→ Saved data entries:
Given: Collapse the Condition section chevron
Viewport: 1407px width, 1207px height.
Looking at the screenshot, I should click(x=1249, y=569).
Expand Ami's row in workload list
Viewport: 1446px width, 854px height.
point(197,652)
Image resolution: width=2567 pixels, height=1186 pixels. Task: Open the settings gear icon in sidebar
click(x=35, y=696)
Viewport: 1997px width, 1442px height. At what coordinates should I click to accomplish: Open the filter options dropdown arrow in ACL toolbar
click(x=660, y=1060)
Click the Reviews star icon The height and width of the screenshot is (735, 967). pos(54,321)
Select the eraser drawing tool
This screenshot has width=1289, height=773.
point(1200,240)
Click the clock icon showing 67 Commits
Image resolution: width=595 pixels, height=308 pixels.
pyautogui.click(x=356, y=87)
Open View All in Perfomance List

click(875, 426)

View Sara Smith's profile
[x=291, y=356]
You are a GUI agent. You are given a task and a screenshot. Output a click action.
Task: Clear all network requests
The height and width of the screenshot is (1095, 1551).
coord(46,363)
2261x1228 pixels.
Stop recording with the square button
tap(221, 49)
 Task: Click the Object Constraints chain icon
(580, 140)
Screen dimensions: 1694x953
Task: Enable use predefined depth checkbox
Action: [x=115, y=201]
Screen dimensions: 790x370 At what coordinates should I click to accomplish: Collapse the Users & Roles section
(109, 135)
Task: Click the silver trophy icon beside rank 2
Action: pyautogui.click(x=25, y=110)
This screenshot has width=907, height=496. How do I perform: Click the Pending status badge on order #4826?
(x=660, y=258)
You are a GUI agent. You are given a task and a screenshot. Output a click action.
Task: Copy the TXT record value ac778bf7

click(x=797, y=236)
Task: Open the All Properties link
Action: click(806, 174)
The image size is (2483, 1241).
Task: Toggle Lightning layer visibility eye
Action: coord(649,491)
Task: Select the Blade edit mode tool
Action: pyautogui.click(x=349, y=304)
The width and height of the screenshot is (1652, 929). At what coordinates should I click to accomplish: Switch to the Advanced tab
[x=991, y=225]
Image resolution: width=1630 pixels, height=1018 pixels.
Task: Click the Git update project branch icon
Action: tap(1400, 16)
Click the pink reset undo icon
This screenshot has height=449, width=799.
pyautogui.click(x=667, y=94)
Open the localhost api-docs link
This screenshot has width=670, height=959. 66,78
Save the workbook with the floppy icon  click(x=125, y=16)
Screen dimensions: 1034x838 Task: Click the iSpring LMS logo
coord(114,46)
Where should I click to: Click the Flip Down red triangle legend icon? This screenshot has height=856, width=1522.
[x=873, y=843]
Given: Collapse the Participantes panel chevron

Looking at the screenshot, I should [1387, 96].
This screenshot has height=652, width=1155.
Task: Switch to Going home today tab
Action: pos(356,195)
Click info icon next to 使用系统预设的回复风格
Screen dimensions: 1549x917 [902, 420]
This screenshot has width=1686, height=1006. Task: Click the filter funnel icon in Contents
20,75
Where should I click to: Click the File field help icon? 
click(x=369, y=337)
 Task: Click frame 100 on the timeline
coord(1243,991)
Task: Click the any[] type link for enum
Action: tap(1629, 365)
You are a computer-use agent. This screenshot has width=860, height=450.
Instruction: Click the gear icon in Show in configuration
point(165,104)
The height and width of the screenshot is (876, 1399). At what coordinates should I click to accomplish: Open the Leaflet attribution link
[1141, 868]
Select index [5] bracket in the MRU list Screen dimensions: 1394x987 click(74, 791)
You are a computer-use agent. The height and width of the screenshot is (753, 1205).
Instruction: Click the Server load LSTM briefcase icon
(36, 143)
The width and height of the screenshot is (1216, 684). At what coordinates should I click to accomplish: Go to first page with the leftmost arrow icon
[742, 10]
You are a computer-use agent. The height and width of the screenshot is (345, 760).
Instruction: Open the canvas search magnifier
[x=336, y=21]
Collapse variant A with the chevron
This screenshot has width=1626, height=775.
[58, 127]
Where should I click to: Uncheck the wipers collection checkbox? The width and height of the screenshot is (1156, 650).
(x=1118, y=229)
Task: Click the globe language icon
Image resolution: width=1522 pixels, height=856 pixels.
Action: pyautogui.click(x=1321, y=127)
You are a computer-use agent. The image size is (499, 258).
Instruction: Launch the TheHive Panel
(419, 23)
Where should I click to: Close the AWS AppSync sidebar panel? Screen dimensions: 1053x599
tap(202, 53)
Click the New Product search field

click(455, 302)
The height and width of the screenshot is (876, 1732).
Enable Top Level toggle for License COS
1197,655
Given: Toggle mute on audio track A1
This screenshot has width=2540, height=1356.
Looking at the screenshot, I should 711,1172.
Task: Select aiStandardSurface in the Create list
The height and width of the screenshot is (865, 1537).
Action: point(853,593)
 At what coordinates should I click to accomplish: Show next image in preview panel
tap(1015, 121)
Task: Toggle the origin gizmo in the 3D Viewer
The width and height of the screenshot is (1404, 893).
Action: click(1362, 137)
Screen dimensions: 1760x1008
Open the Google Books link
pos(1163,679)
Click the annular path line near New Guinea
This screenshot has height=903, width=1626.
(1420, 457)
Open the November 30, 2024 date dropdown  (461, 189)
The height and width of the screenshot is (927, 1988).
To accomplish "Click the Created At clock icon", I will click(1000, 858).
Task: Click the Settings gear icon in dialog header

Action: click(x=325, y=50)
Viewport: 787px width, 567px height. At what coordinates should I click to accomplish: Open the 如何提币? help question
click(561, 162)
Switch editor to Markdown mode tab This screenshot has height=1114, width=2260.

→ EXERCISE REQUIREMENTS:
A verbatim transcription is needed of the lines above, starting at the line with "Viewport: 1407px width, 1207px height." and ending at the line with "Click the clock icon showing 67 Commits", both included, and of nothing else.

→ SOLUTION TO THE EXERCISE:
Viewport: 1407px width, 1207px height.
Looking at the screenshot, I should click(x=1249, y=569).
Expand Ami's row in workload list
Viewport: 1446px width, 854px height.
point(197,652)
Image resolution: width=2567 pixels, height=1186 pixels. Task: Open the settings gear icon in sidebar
click(x=35, y=696)
Viewport: 1997px width, 1442px height. At what coordinates should I click to accomplish: Open the filter options dropdown arrow in ACL toolbar
click(x=660, y=1060)
Click the Reviews star icon The height and width of the screenshot is (735, 967). pos(54,321)
Select the eraser drawing tool
This screenshot has width=1289, height=773.
point(1200,240)
Click the clock icon showing 67 Commits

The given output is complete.